Dataset entries
◆ ◆ ◆

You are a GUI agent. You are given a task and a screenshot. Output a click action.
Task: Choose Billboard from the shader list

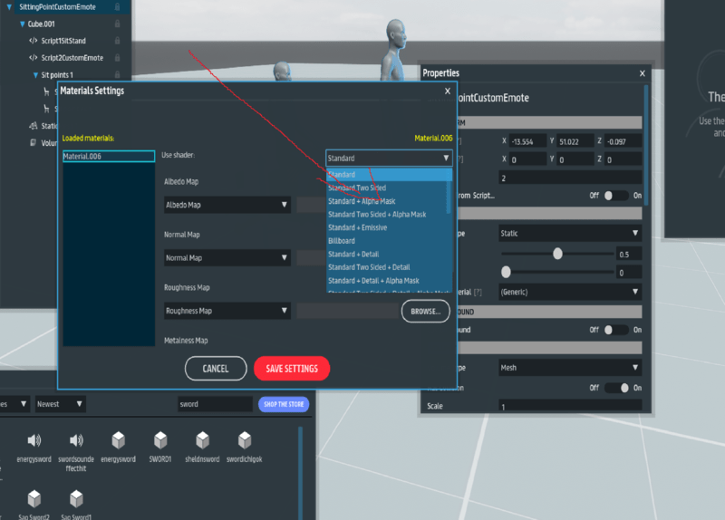[x=342, y=241]
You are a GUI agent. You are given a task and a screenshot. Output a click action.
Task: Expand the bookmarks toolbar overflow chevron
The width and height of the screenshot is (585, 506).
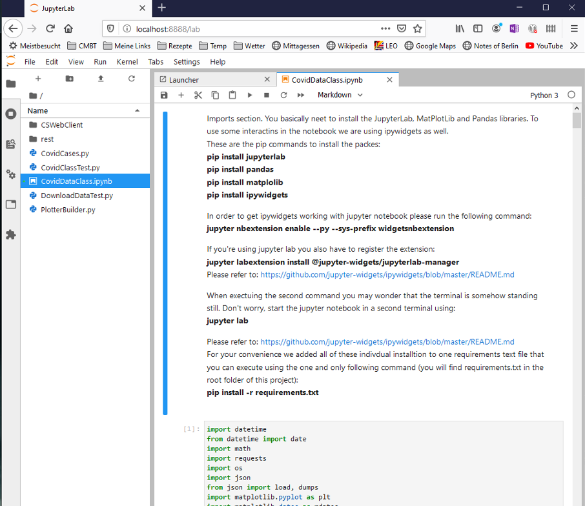click(x=573, y=46)
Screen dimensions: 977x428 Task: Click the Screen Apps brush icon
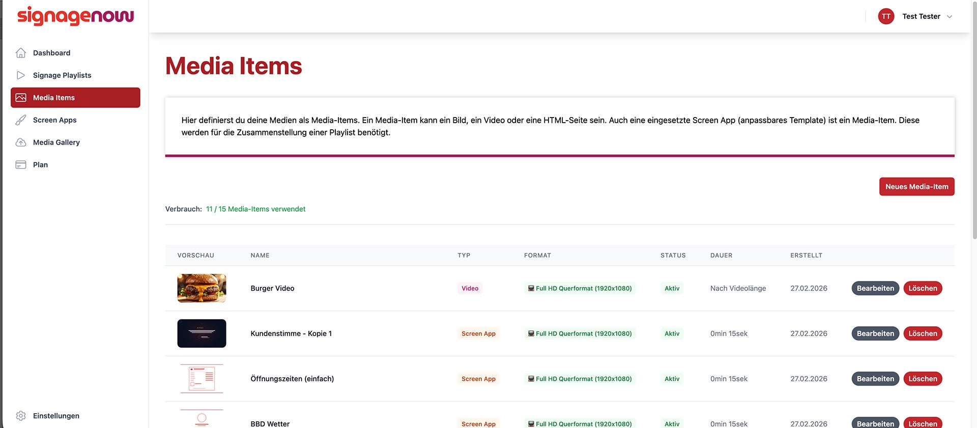(21, 120)
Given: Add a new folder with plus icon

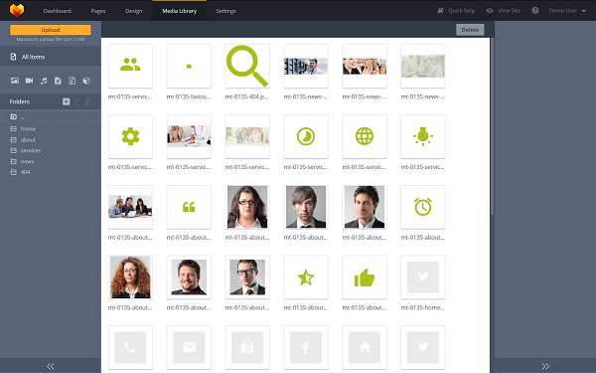Looking at the screenshot, I should pos(67,101).
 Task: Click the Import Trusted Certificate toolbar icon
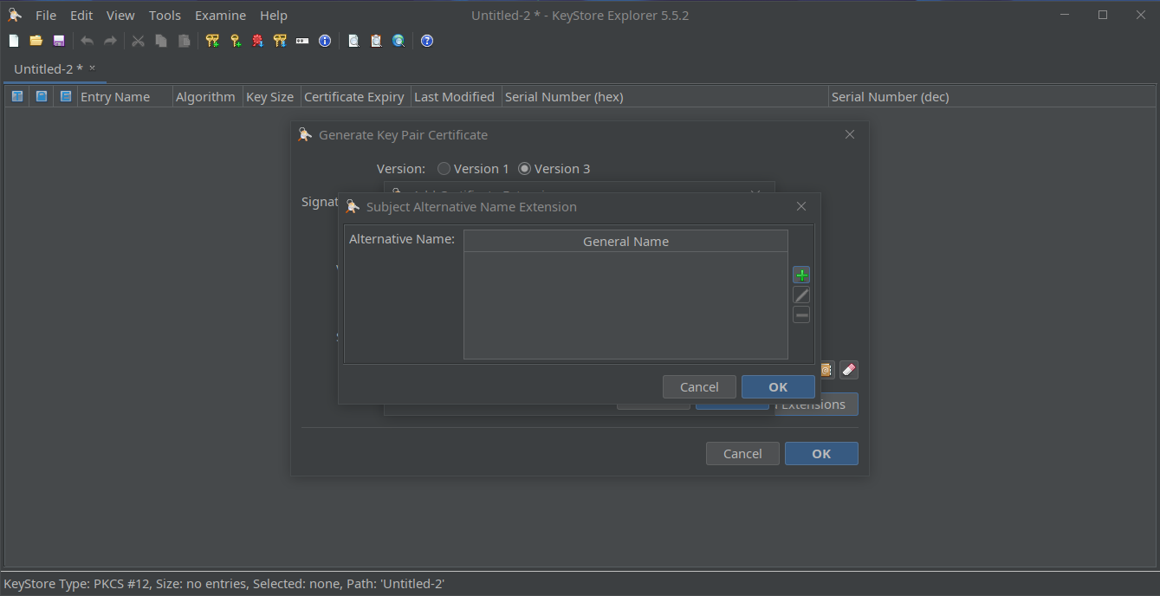tap(257, 41)
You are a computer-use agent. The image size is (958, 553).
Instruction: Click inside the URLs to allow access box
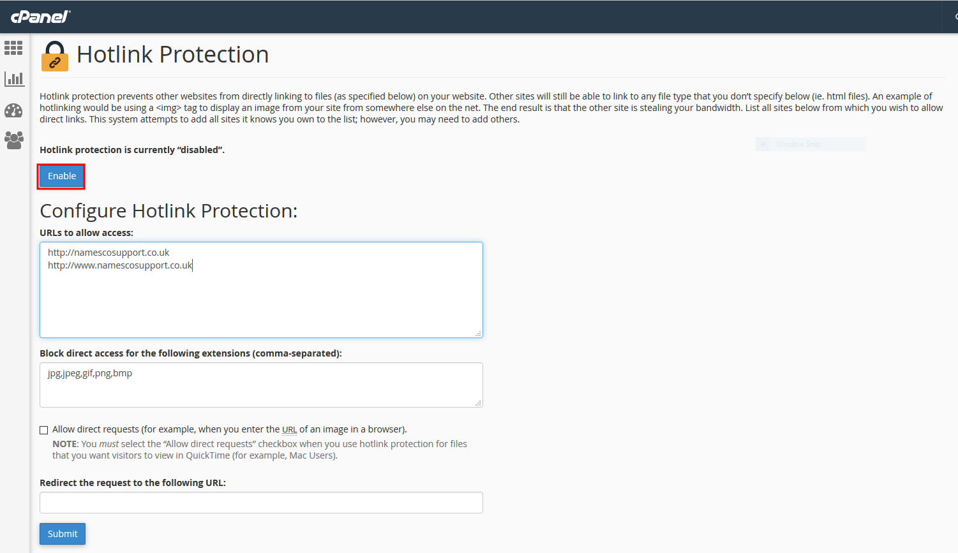click(261, 300)
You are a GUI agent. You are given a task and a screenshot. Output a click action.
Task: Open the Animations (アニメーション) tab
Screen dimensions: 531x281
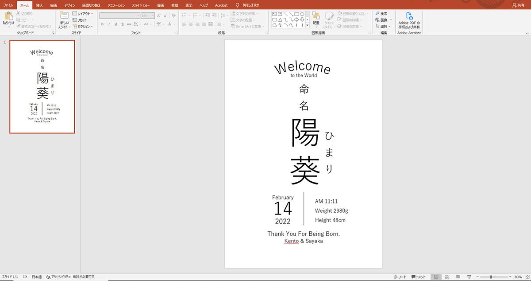pyautogui.click(x=117, y=5)
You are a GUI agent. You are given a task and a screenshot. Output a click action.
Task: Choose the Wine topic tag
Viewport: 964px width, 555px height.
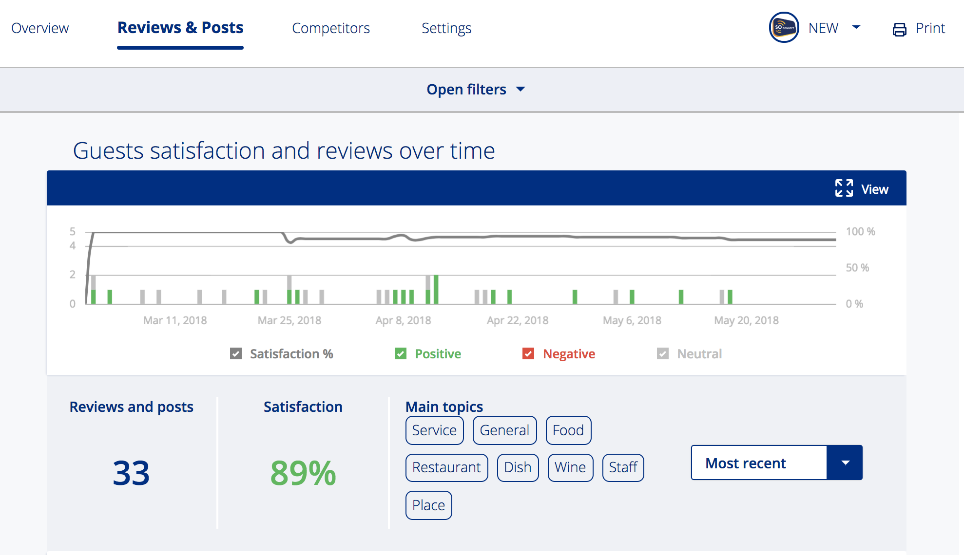(570, 467)
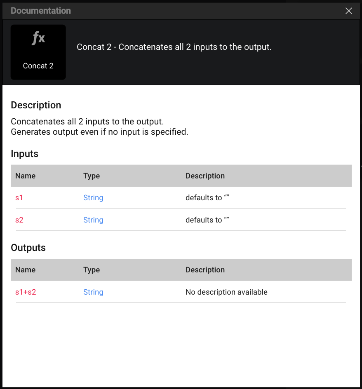Click the Outputs section heading

[x=28, y=248]
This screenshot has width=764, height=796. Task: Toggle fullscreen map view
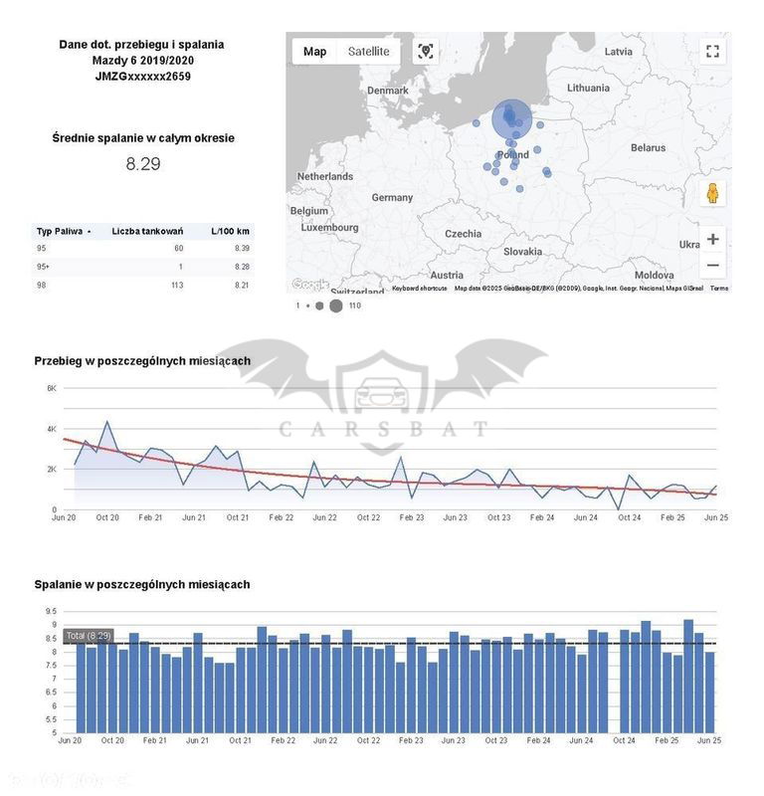pyautogui.click(x=711, y=52)
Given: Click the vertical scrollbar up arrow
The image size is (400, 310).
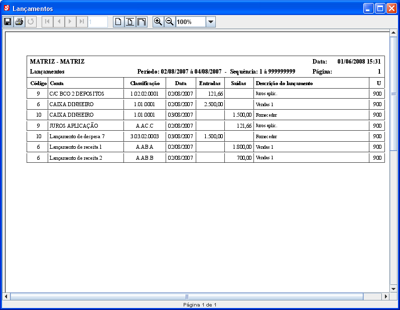Looking at the screenshot, I should tap(393, 34).
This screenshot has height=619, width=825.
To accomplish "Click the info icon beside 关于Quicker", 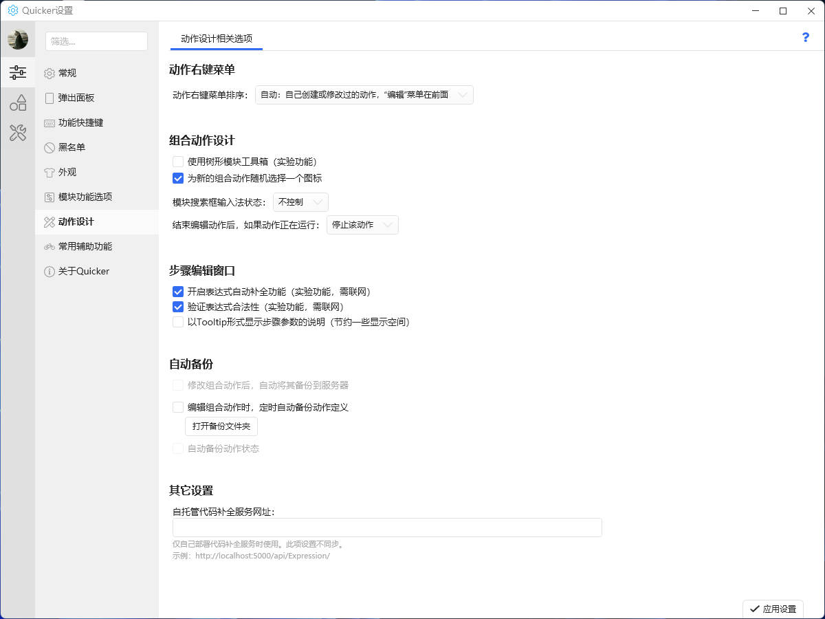I will [50, 272].
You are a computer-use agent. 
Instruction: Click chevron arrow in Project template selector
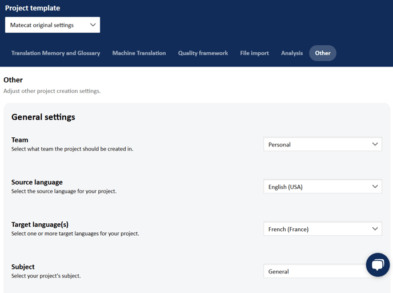tap(93, 25)
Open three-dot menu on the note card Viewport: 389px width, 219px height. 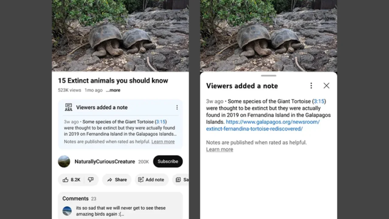177,108
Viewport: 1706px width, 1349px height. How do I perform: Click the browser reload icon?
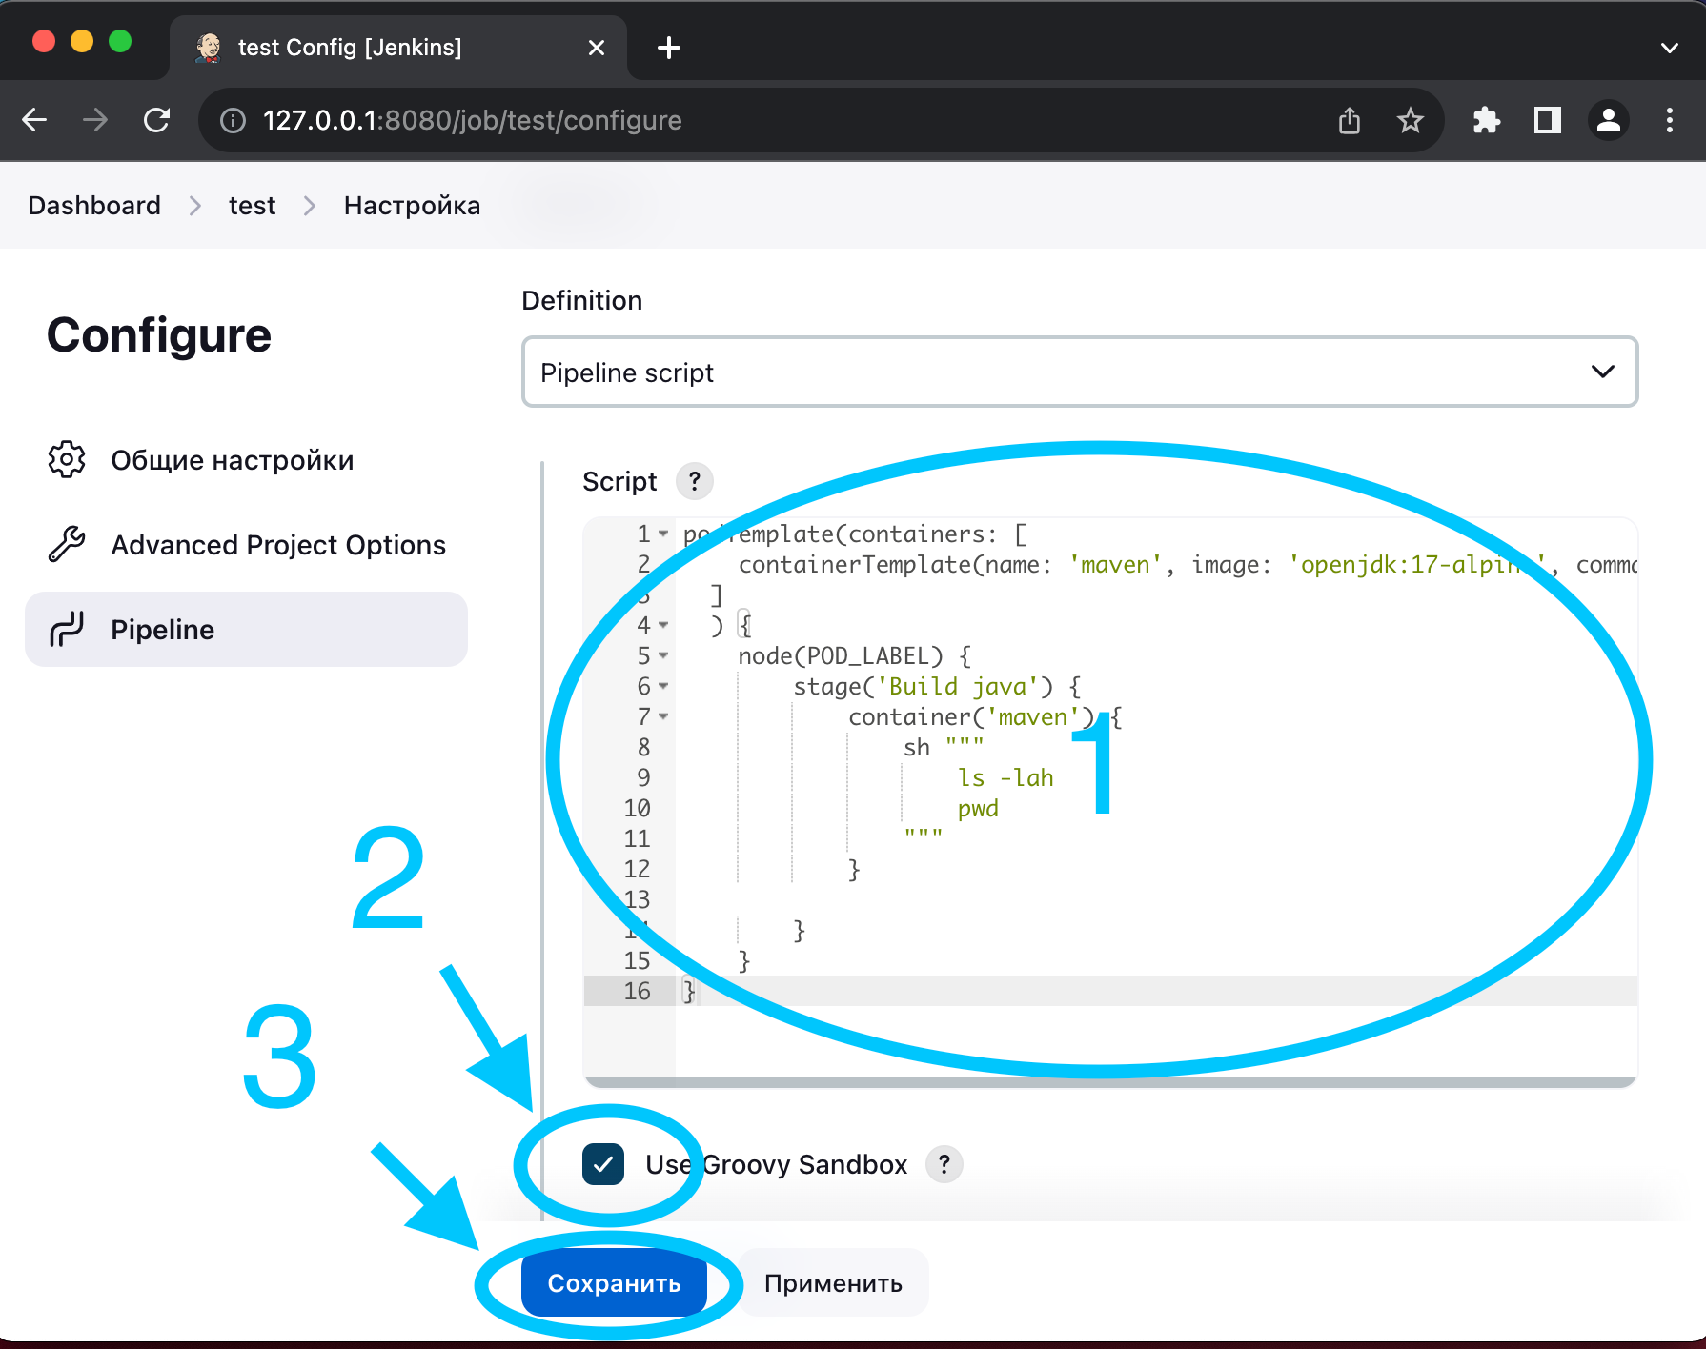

◆ ◆ ◆

[What to work on]
Repeat exactly the lines from the start of the entries down to the line with "You are a computer-use agent. The", keeping both ends but none of the pictures.

[Reply]
You are a GUI agent. You are given a task and a screenshot. Output a click action.
Task: Choose Billboard from the shader list

[x=342, y=241]
You are a GUI agent. You are given a task and a screenshot. Output a click action.
Task: Expand the bookmarks toolbar overflow chevron
The width and height of the screenshot is (585, 506).
click(x=573, y=46)
Screen dimensions: 977x428 Task: Click the Screen Apps brush icon
(21, 120)
Given: Add a new folder with plus icon

Looking at the screenshot, I should pos(67,101).
 Task: Click the Import Trusted Certificate toolbar icon
tap(257, 41)
You are a computer-use agent. The image size is (958, 553).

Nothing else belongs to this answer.